**Supplied entries:**
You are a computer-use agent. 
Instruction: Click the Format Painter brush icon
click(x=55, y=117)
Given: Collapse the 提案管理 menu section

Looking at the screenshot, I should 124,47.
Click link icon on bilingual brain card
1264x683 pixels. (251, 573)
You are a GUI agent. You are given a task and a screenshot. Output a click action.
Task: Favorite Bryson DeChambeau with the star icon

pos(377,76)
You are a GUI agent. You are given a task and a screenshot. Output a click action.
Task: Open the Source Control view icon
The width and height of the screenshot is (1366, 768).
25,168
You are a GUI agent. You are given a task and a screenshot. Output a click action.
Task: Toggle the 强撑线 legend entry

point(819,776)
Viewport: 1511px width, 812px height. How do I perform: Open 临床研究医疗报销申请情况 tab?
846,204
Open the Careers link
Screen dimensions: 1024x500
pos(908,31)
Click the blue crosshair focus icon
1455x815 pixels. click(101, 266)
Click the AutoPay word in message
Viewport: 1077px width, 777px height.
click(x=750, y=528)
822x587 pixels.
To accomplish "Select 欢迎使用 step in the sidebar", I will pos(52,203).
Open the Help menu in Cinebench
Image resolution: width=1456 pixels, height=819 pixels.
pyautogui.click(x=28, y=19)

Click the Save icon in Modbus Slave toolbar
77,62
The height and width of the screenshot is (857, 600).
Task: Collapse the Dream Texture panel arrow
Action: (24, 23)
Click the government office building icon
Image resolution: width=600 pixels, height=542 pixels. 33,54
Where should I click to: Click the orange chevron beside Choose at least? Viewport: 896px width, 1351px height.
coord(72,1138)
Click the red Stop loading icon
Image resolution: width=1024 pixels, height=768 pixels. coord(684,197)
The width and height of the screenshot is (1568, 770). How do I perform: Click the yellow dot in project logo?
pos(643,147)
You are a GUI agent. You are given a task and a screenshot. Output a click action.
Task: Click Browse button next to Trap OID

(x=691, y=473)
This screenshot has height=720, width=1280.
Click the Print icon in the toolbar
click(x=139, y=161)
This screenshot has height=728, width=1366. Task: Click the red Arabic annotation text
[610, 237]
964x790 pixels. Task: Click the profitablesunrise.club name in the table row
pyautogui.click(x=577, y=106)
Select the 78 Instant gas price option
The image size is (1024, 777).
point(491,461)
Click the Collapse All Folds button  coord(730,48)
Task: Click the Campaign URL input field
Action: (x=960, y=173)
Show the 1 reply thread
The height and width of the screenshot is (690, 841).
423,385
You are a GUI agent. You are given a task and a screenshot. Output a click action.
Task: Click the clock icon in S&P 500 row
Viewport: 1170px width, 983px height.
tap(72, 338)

**Exercise:**
Please output the listing in full, exactly as it was given above.

**Task output:**
You are a computer-use agent. 
Instruction: Click the Format Painter brush icon
click(x=55, y=117)
Given: Collapse the 提案管理 menu section

Looking at the screenshot, I should 124,47.
Click link icon on bilingual brain card
1264x683 pixels. (251, 573)
You are a GUI agent. You are given a task and a screenshot. Output a click action.
Task: Favorite Bryson DeChambeau with the star icon

pos(377,76)
You are a GUI agent. You are given a task and a screenshot. Output a click action.
Task: Open the Source Control view icon
The width and height of the screenshot is (1366, 768).
25,168
You are a GUI agent. You are given a task and a screenshot. Output a click action.
Task: Toggle the 强撑线 legend entry

point(819,776)
Viewport: 1511px width, 812px height. How do I perform: Open 临床研究医疗报销申请情况 tab?
846,204
Open the Careers link
Screen dimensions: 1024x500
pos(908,31)
Click the blue crosshair focus icon
1455x815 pixels. click(101, 266)
Click the AutoPay word in message
Viewport: 1077px width, 777px height.
click(x=750, y=528)
822x587 pixels.
To accomplish "Select 欢迎使用 step in the sidebar", I will pos(52,203).
Open the Help menu in Cinebench
Image resolution: width=1456 pixels, height=819 pixels.
pyautogui.click(x=28, y=19)

Click the Save icon in Modbus Slave toolbar
77,62
The height and width of the screenshot is (857, 600).
Task: Collapse the Dream Texture panel arrow
Action: (24, 23)
Click the government office building icon
Image resolution: width=600 pixels, height=542 pixels. 33,54
Where should I click to: Click the orange chevron beside Choose at least? Viewport: 896px width, 1351px height.
coord(72,1138)
Click the red Stop loading icon
Image resolution: width=1024 pixels, height=768 pixels. coord(684,197)
The width and height of the screenshot is (1568, 770). How do I perform: Click the yellow dot in project logo?
pos(643,147)
You are a GUI agent. You are given a task and a screenshot. Output a click action.
Task: Click Browse button next to Trap OID

(x=691, y=473)
This screenshot has height=720, width=1280.
Click the Print icon in the toolbar
click(x=139, y=161)
This screenshot has height=728, width=1366. Task: Click the red Arabic annotation text
[610, 237]
964x790 pixels. Task: Click the profitablesunrise.club name in the table row
pyautogui.click(x=577, y=106)
Select the 78 Instant gas price option
The image size is (1024, 777).
point(491,461)
Click the Collapse All Folds button  coord(730,48)
Task: Click the Campaign URL input field
Action: (x=960, y=173)
Show the 1 reply thread
The height and width of the screenshot is (690, 841).
423,385
You are a GUI agent. You are given a task and a screenshot. Output a click action.
Task: Click the clock icon in S&P 500 row
Viewport: 1170px width, 983px height.
tap(72, 338)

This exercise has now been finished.